“Orange is the New Black” star Laverne Cox visits UNC-Chapel Hill

Nov. 19, 2013 @ 09:49 PM

In third grade, Laverne Cox brought a handheld fan into the classroom and began fanning herself like Scarlett O’Hara of “Gone with the Wind.”

Her teacher called home that day, telling Cox’s mother that her son would end up in New Orleans, wearing a dress. Cox was a boy, and she had better act like one. They sent her to therapy, the therapist asking her if she knew the difference between a boy and a girl.

“‘There is no difference,’” Cox had said. “The way that I rationalized it in my head, what everyone was telling me was that I was a boy, but I knew inside that I was a girl.”

Cox, who currently plays incarcerated hairstylist Sophia Burset on the hit Netflix original series, “Orange is the New Black,” is the first trans woman of color to have a leading role on a mainstream, scripted TV show. She visited UNC-Chapel Hill on Tuesday, talking with hundreds of students in the Student Union about being allies to transgender men and women, the deeply rooted equality issues that still exist today, and her own journey of becoming a woman.

“Ain’t I a woman?” she asked the audience, quoting one of her idols, abolitionist and civil rights activist Sojourner Truth. Those words, spoken at a Women’s Convention in Ohio in 1851, at a time when black women weren’t considered equals in the women’s rights movement, still ring true for transgender women.
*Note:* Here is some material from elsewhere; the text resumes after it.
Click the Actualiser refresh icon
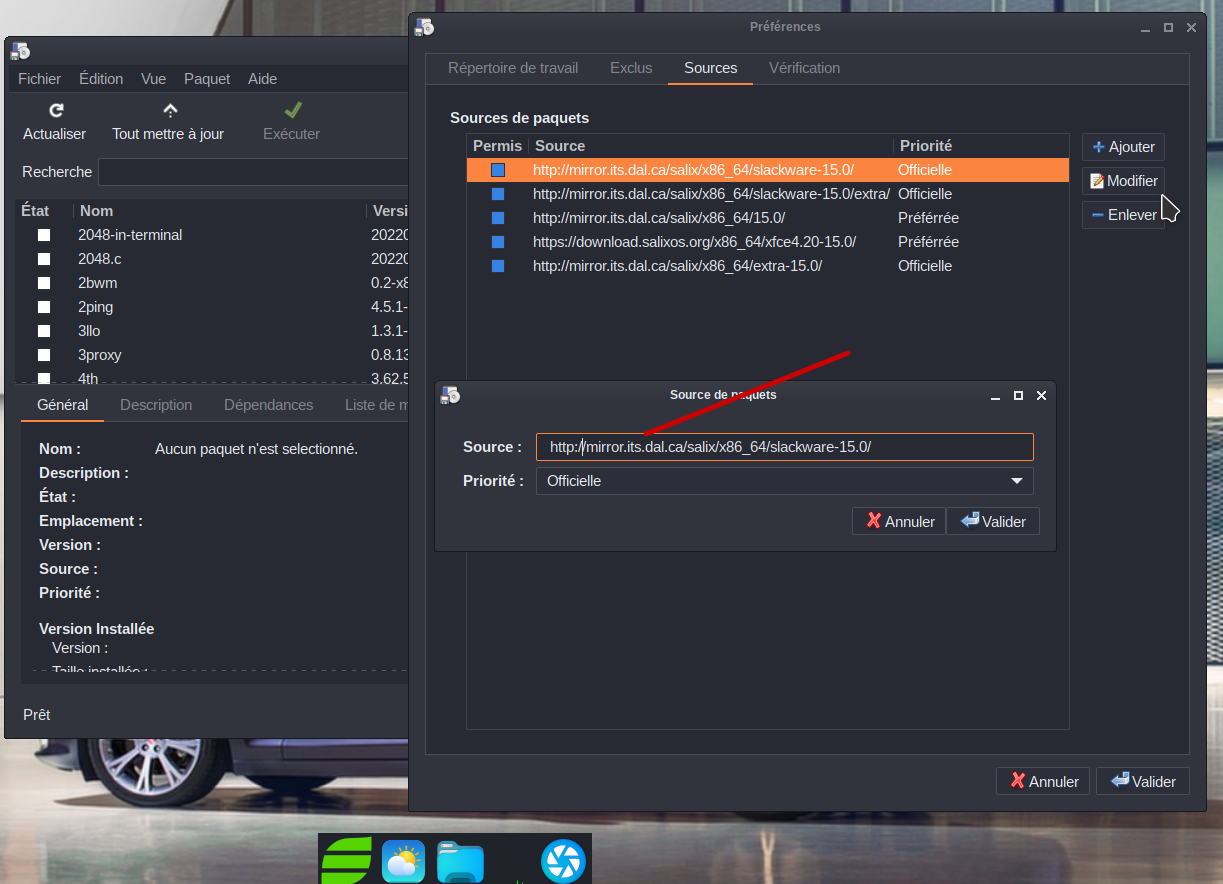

At a young age, growing up in Mobile, Ala., Cox remembers wanting to dance, the only form of expression in which she truly felt like she could be herself, but taking ballet was considered “too gay” by her single mother. Children at school would bully her, calling her anti-gay slurs. She didn’t conform with the boys, nor the girls.

Her mother would ask why she wasn’t fighting back, what she was doing to make the other kids torment her.

In church growing up, she was making speeches. She sang in the choir and served as an usher. Church was her stage, a place where she could perform. But when she hit puberty in sixth grade and started realizing she liked other boys, the church always said that was a sin, an abomination.

“My grandmother died when we were in sixth grade ... I was up one night and I was having all these thoughts and feelings about liking boys and I felt like I was going to hell, and I felt like my deceased grandmother was looking down on me just utterly disappointed at these thoughts and desires I thought I was having,” Cox said. “I went to the medicine cabinet and grabbed a bunch of pills and swallowed them. And I went to bed that night hoping not to wake up.”

But she did. She decided to hide her desires and instead began focusing on school. She made good grades. She became vice president of the student council.

In high school, Cox shaved her head, wore fake eyelashes every day and rocked leopard-print bellbottoms, clothes she’d find at Salvation Army or Goodwill.

“I would call it my Salvation Army couture, my Salvation Armani,” Cox said.

She studied creative writing and dance at the Alabama School of Fine Arts, then eventually went on to New York City, where she finally felt like her gender expression was celebrated. She met trans women and drag queens, including one of her role models, Tina Sparkles.

She took her first hormone shot 15 years ago, beginning her transition. She still dealt harassment, which reminded her of the school bullies that used to pick on her. “That’s a man!” people would yell loudly when they passed her on the street.

Cox said Transgender Day of Remembrance today, in which people remember the trans people who have been killed the previous year due to anti-trans violence, is an intense day for the trans community. It’s an intense day for her.

She said by playing an incarcerated African-American trans woman, she thinks of the trans women who have to end up serving time in a men’s prison. She thinks of CeCe McDonald, a trans woman who was sentenced to 41 months in prison after she and her friends were accosted in a trans-phobic and racist attack.

Cox said she met with the UNC Sexuality and Gender Alliance (SAGA) earlier on Tuesday, when some students said they didn’t feel fully accepted into the lesbian, gay, bisexual and transgender community at UNC-Chapel Hill.

“When we celebrate Transgender Day of Remembrance tomorrow, as we mourn,” she said, “... I want to charge each and every one of you to find ways you can resist and raise awareness in your own lives to make the lives of trans people better and to create more gender self-determination and gender freedom for yourselves.”